Manon Massé persiste et signe : pour offrir des services de santé et des services sociaux dignes de ce nom aux Autochtones du Québec, le gouvernement Legault doit reconnaître l’existence du racisme systémique. Une chose à laquelle se refuse le ministre responsable des Affaires autochtones, dit-elle.

La co-porte-parole de Québec solidaire, Manon Massé, affirme que l'amélioration de l'offre de soins de santé pour les Autochtones passe par la reconnaissance du racisme systémique.© /Radio-Canada La co-porte-parole de Québec solidaire, Manon Massé, affirme que l’amélioration de l’offre de soins de santé pour les Autochtones passe par la reconnaissance du racisme systémique.

Quelques jours après le rejet d’une motion présentée par le Parti libéral du Québec sur le Principe de Joyce, principe qui réclame un accès égal pour tous aux services de santé, en plus de la reconnaissance du racisme systémique, faute de consensus, la co-porte-parole de Québec solidaire et porte-parole en matière d’affaires autochtones s’est dite déçue, vendredi matin, de n’avoir pas pu échanger directement avec le ministre de la Santé, Christian Dubé, lors d’une interpellation à l’Assemblée nationale.

« Ma déception, et je l’ai de nouveau mentionné en Chambre, est importante, parce que dans les faits, ça ne se peut pas, dans un gouvernement qui se targue de discuter de nation à nation, qu’à chaque fois que le mot autochtone est mentionné, c’est le ministre du secrétariat des Affaires autochtones qui se pointe pour répondre… C’est une responsabilité transversale », a indiqué Mme Massé.

Celle-ci soutient qu’il existe des « lacunes » dans la Loi sur la santé et les services sociaux, lacunes qui font en sorte que les populations autochtones n’ont pas toujours droit aux services de santé ou aux services sociaux adéquats.

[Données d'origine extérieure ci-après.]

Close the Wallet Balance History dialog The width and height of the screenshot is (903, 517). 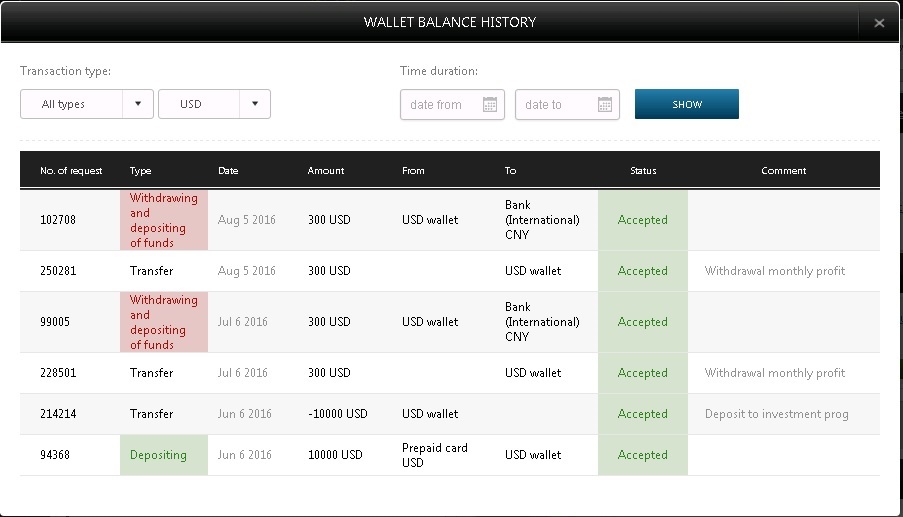pos(879,23)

Dans l’une de ses interventions, lors de l’interpellation au Salon bleu, vendredi avant-midi, la députée solidaire a notamment évoqué le cas d’une femme autochtone qui s’est présentée à plusieurs reprises à l’hôpital pour se plaindre de douleurs, pour se faire constamment renvoyer chez elle, avant de mourir sans avoir été soignée. Pourtant, évoquait Mme Massé dans un point de presse, tout juste avant l’interpellation, les Premières Nations présentent régulièrement des rapports « étoffés » et « complets » sur leurs besoins en matière de santé et de services sociaux.

Après ses échanges avec le ministre Lafrenière, la coporte-parole solidaire estime qu’il faut « continuer le travail, notamment sur la question de l’inclusion, à l’intérieur de la Loi sur la santé et les services sociaux, du concept de sécurisation culturelle, et de la question d’assumer pleinement notre responsabilité populationnelle », avant d’affirmer que « nos institutions ne jouent pas pleinement leur rôle ».

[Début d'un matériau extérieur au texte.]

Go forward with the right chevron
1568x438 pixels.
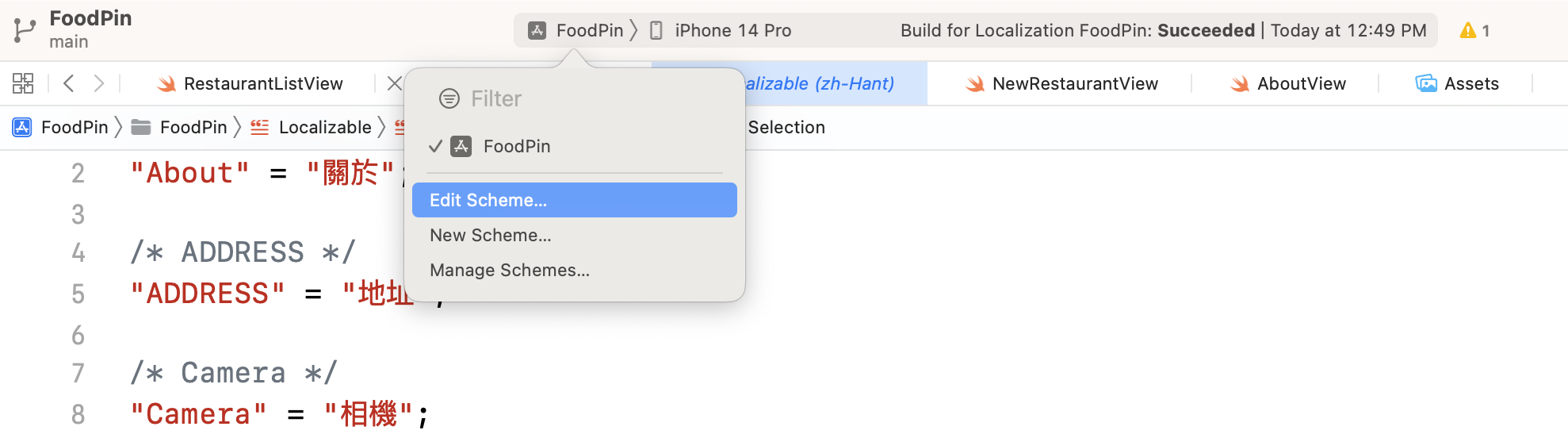98,83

Le racisme systémique, la pierre d’achoppement

Pour la députée, une chose est claire : «C’est sûr que la question du racisme systémique fait que ça ne progresse pas, j’en suis certaine. J’ai parlé du racisme systémique avec le ministre Lafrenière, et il nous dit « écoutez, vous allez vivre avec ça, nous, on ne s’entend pas, on n’est pas d’accord avec ça ». Le gouvernement dit que le racisme systémique divise, alors que, pour nous, refuser de reconnaître la réalité vécue par les Autochtones, ça aussi, ça divise.»

Mme Massé estime par ailleurs qu’il est grand temps que le gouvernement Legault « amène des solutions systémiques » aux problèmes d’accès « systémiques » vécus par les populations autochtones.

« J’ai essayé de démontrer au ministre Lafrenière, tout au long de l’interpellation, que tout le monde, y compris lui, a parlé des impacts du racisme systémique sur les Autochtones. Alors, pourquoi ne pas reconnaître ça, rendu là? »

La députée solidaire juge que « le principal enjeu, c’est quand tu ne reconnais pas le problème de fond, à la base, cela ne mène pas à des solutions qui répondent à ce problème-là ».